Obviously, you can see where this is going. I had to sit in a classroom for 2.5 days straight, then go home and work all night on my customer project in order to stay on schedule. During each classroom break, and after each day of class, everyone complained about how boring and worthless the course was – but what shocked me was the general consensus of my salary paid peers who collectively came to the same conclusion of: “Oh well, I still get paid the same. If they want to waste their money on this, so be it.” In hindsight it shouldn’t have shocked me, because this is how the average salary man thinks: they trade their time for money. When they do this, they willingly give up control of that time and how it’s used by the company is of no concern of theirs. To me, this is a sad way to approach anything, especially something that will control much of your life from age 22 to 65 for the average person.

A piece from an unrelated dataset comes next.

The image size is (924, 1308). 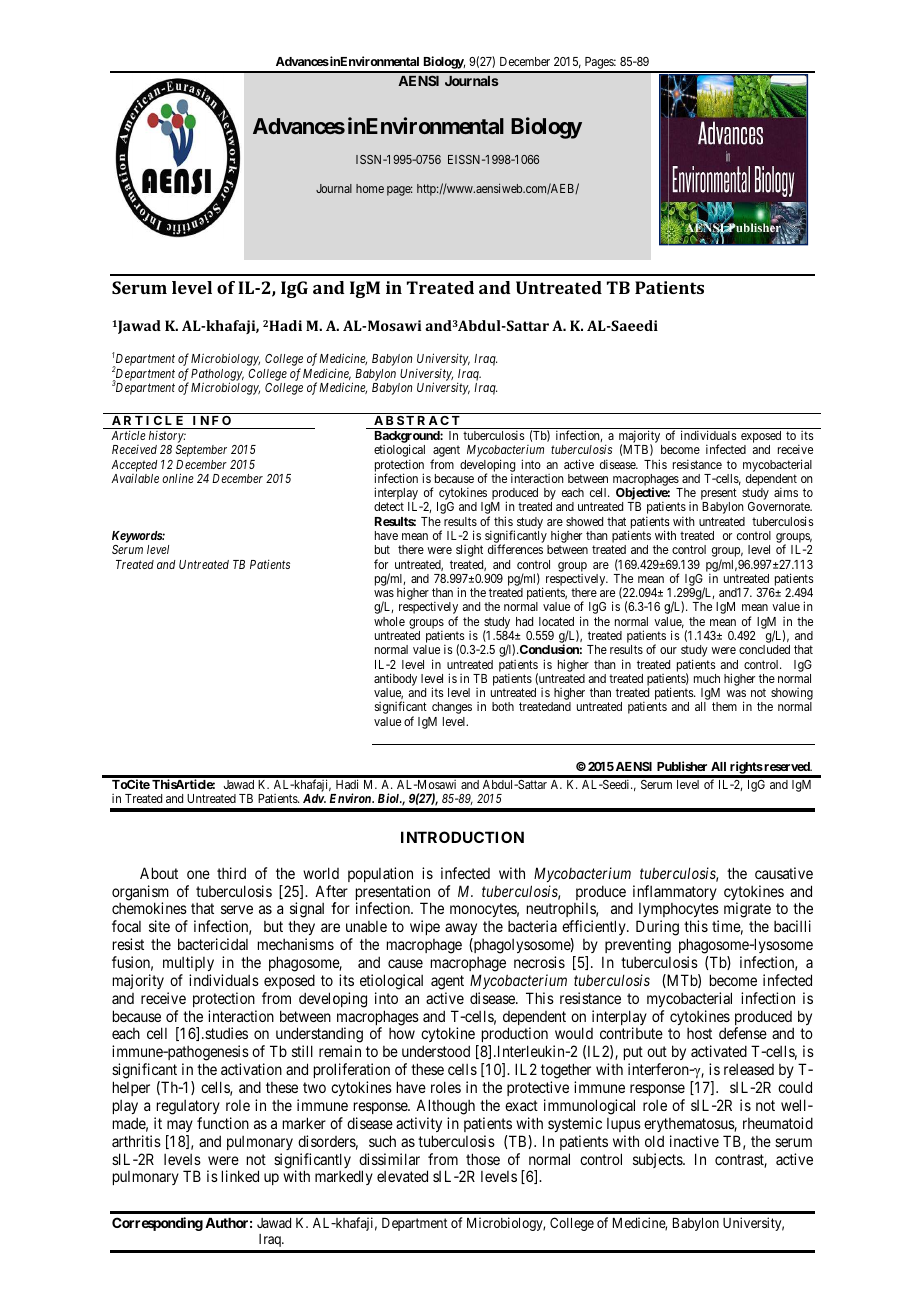 I want to click on aims, so click(x=786, y=492).
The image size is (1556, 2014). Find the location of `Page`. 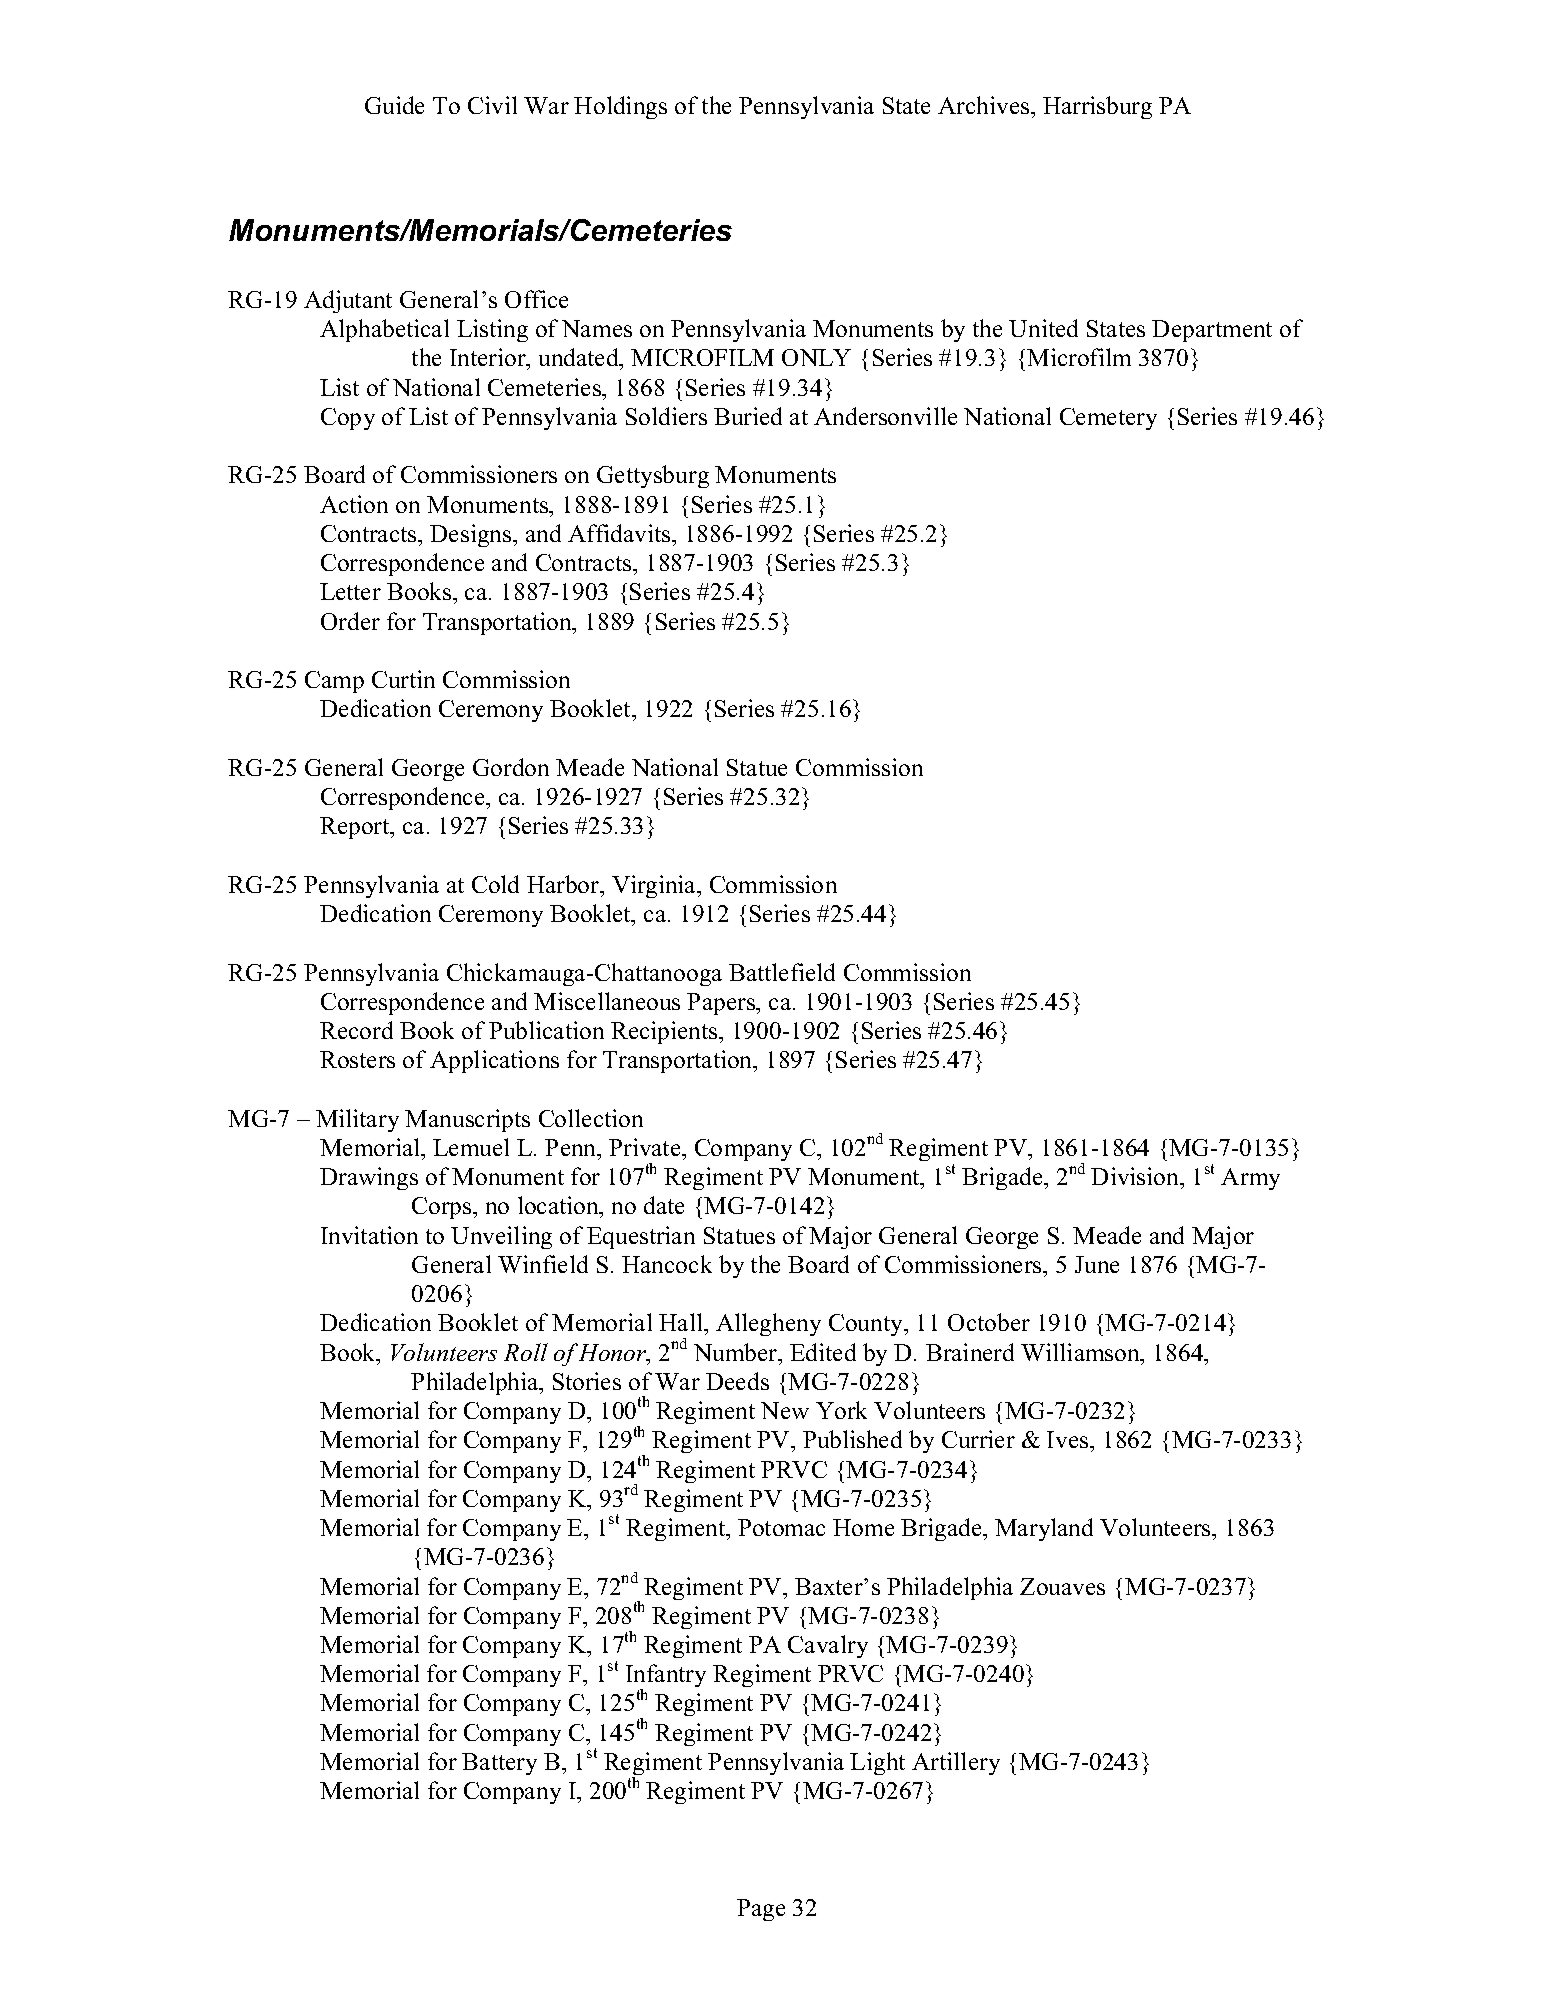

This is where I (and most of the readers here) differ in thought process as compared to most of the working class – we value our time enough to consider what is worth doing and what isn’t, and we take offense to being forced to do anything that isn’t valuable to ourselves, or friends and family, or the world at large. We see the world as an opportunity for adventure, challenges, leisure, and fun – but those things are only possible when we control our time.
I know I’ve talked a lot about “early retirement” on this site, but the purpose of this post isn’t just about that. There are many ways to strive towards escaping the golden handcuffs that a salary has on you. Early retirement is obviously a pretty ideal scenario, but more importantly, it’s a reminder of the benefits of driving down expenses and having an aggressive savings plan. Look at it this way, if you save 75% of your income, then each year you work allows for up to 3 years of unemployment. This gives you back control:
- You can take a lower paying job if your current job is unfulfilling to you.
- You can make decisions that go against the grain, even at the risk of making your employer angry and, worst case, being let go.
- You can take risks at your job that others are afraid to make, giving you a leg up on the competition
- You can leave paid employment altogether, and start your own gig with several years of buffer to get things rolling.
As I see it, the further you get ahead with your savings, the more you control your time. Saving for an early retirement may be the end goal with total control of your time, but saving towards and early retirement is an incremental path with incremental benefits, and the path can can start at any time. So whether you are almost there like me, or you’re 55 and only now beginning to save, or you are 21 and about to start your first job – the opportunity is there to begin taking control.